------ RECORDS FOR PROCESSING
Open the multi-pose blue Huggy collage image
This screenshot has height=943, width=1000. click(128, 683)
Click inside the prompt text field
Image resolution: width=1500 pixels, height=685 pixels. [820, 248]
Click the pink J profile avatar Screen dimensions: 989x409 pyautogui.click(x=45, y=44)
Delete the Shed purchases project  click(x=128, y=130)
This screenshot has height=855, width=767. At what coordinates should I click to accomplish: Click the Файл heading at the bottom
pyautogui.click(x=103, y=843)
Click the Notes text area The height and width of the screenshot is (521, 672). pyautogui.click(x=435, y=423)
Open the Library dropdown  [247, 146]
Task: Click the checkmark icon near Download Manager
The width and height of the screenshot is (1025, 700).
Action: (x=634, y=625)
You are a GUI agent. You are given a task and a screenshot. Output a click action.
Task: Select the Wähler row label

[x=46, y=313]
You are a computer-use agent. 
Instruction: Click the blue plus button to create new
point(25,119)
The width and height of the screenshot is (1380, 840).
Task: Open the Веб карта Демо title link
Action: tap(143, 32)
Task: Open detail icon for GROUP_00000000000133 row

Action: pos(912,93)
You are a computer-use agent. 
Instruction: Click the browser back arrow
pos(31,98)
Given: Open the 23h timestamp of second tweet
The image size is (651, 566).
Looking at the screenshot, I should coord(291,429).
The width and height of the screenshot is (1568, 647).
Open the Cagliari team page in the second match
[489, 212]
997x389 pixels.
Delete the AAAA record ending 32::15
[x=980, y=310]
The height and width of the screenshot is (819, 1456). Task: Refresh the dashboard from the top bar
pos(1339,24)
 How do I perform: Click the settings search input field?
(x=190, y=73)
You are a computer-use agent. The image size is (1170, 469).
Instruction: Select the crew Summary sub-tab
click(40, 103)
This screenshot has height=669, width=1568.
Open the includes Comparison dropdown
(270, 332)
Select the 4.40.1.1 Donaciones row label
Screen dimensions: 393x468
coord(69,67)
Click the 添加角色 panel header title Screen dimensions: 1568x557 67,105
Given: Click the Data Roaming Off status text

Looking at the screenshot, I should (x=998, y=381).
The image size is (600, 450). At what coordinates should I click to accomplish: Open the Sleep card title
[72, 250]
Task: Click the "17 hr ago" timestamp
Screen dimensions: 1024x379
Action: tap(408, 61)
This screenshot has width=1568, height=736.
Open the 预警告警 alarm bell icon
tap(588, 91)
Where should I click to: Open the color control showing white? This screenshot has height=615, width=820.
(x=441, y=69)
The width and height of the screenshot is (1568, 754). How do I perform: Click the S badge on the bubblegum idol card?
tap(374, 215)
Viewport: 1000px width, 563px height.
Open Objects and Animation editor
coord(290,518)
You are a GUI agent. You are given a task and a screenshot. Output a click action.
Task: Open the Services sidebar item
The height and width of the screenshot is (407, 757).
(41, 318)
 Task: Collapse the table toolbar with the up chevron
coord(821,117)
------------
ABOUT THIS TASK :: Each entry must be set down exactly as it appears.

EXERCISE SOLUTION ::
Open the multi-pose blue Huggy collage image
This screenshot has height=943, width=1000. click(128, 683)
Click inside the prompt text field
Image resolution: width=1500 pixels, height=685 pixels. [820, 248]
Click the pink J profile avatar Screen dimensions: 989x409 pyautogui.click(x=45, y=44)
Delete the Shed purchases project  click(x=128, y=130)
This screenshot has height=855, width=767. At what coordinates should I click to accomplish: Click the Файл heading at the bottom
pyautogui.click(x=103, y=843)
Click the Notes text area The height and width of the screenshot is (521, 672). pyautogui.click(x=435, y=423)
Open the Library dropdown  [247, 146]
Task: Click the checkmark icon near Download Manager
The width and height of the screenshot is (1025, 700).
Action: (x=634, y=625)
You are a GUI agent. You are given a task and a screenshot. Output a click action.
Task: Select the Wähler row label

[x=46, y=313]
You are a computer-use agent. 
Instruction: Click the blue plus button to create new
point(25,119)
The width and height of the screenshot is (1380, 840).
Task: Open the Веб карта Демо title link
Action: tap(143, 32)
Task: Open detail icon for GROUP_00000000000133 row

Action: pos(912,93)
You are a computer-use agent. 
Instruction: Click the browser back arrow
pos(31,98)
Given: Open the 23h timestamp of second tweet
The image size is (651, 566).
Looking at the screenshot, I should coord(291,429).
The width and height of the screenshot is (1568, 647).
Open the Cagliari team page in the second match
[489, 212]
997x389 pixels.
Delete the AAAA record ending 32::15
[x=980, y=310]
The height and width of the screenshot is (819, 1456). Task: Refresh the dashboard from the top bar
pos(1339,24)
 How do I perform: Click the settings search input field?
(x=190, y=73)
You are a computer-use agent. The image size is (1170, 469).
Instruction: Select the crew Summary sub-tab
click(40, 103)
This screenshot has height=669, width=1568.
Open the includes Comparison dropdown
(270, 332)
Select the 4.40.1.1 Donaciones row label
Screen dimensions: 393x468
coord(69,67)
Click the 添加角色 panel header title Screen dimensions: 1568x557 67,105
Given: Click the Data Roaming Off status text

Looking at the screenshot, I should (x=998, y=381).
The image size is (600, 450). At what coordinates should I click to accomplish: Open the Sleep card title
[72, 250]
Task: Click the "17 hr ago" timestamp
Screen dimensions: 1024x379
Action: tap(408, 61)
This screenshot has width=1568, height=736.
Open the 预警告警 alarm bell icon
tap(588, 91)
Where should I click to: Open the color control showing white? This screenshot has height=615, width=820.
(x=441, y=69)
The width and height of the screenshot is (1568, 754). How do I perform: Click the S badge on the bubblegum idol card?
tap(374, 215)
Viewport: 1000px width, 563px height.
Open Objects and Animation editor
coord(290,518)
You are a GUI agent. You are given a task and a screenshot. Output a click action.
Task: Open the Services sidebar item
The height and width of the screenshot is (407, 757).
(41, 318)
 Task: Collapse the table toolbar with the up chevron
coord(821,117)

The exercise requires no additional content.